What follows is a listing to transcribe exactly, leaving the pictures out.

*** Data for this task ***

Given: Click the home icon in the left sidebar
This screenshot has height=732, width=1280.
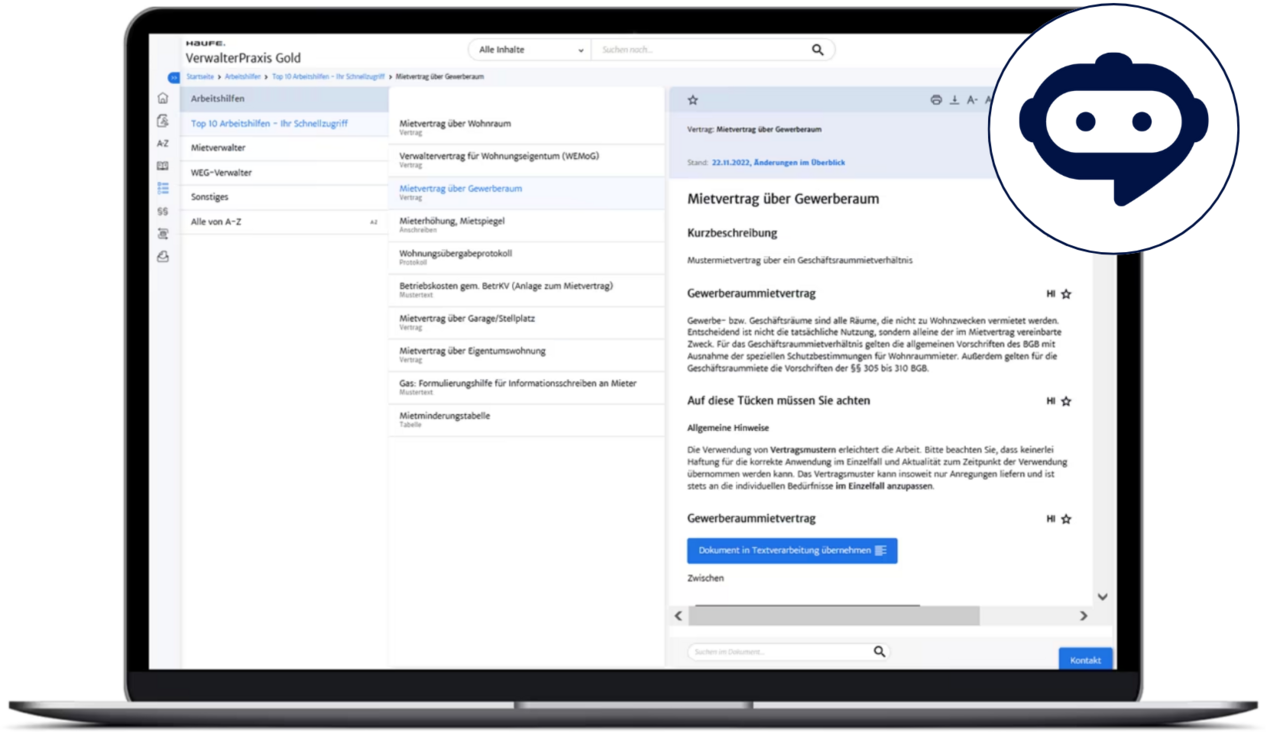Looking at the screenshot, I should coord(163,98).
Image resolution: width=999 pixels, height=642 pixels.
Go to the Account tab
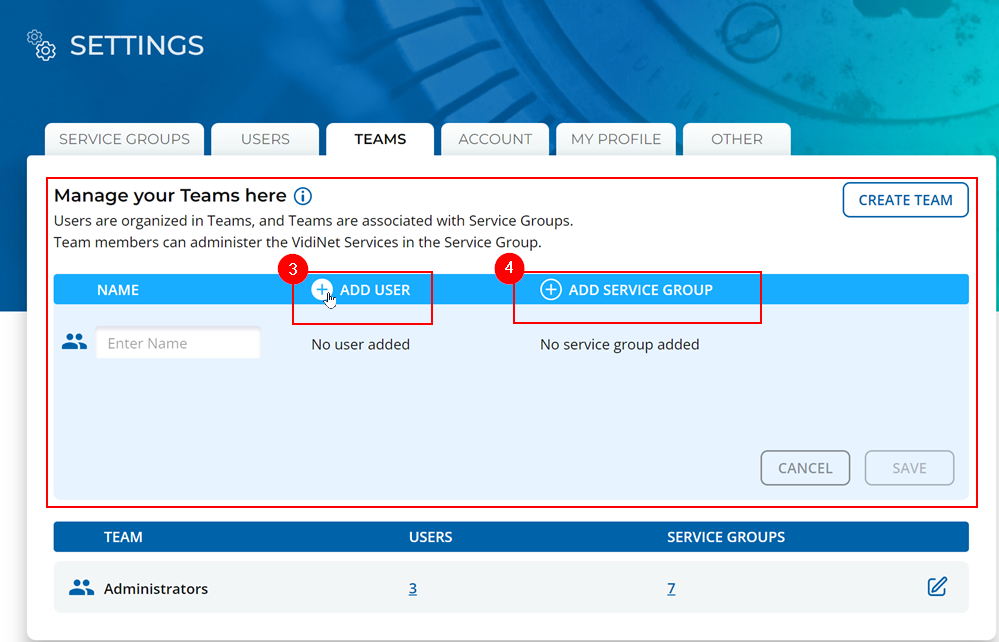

*** End of Data for this task ***

Answer section>
Given: Click the home icon in the left sidebar
This screenshot has height=732, width=1280.
Looking at the screenshot, I should coord(163,98).
Image resolution: width=999 pixels, height=642 pixels.
Go to the Account tab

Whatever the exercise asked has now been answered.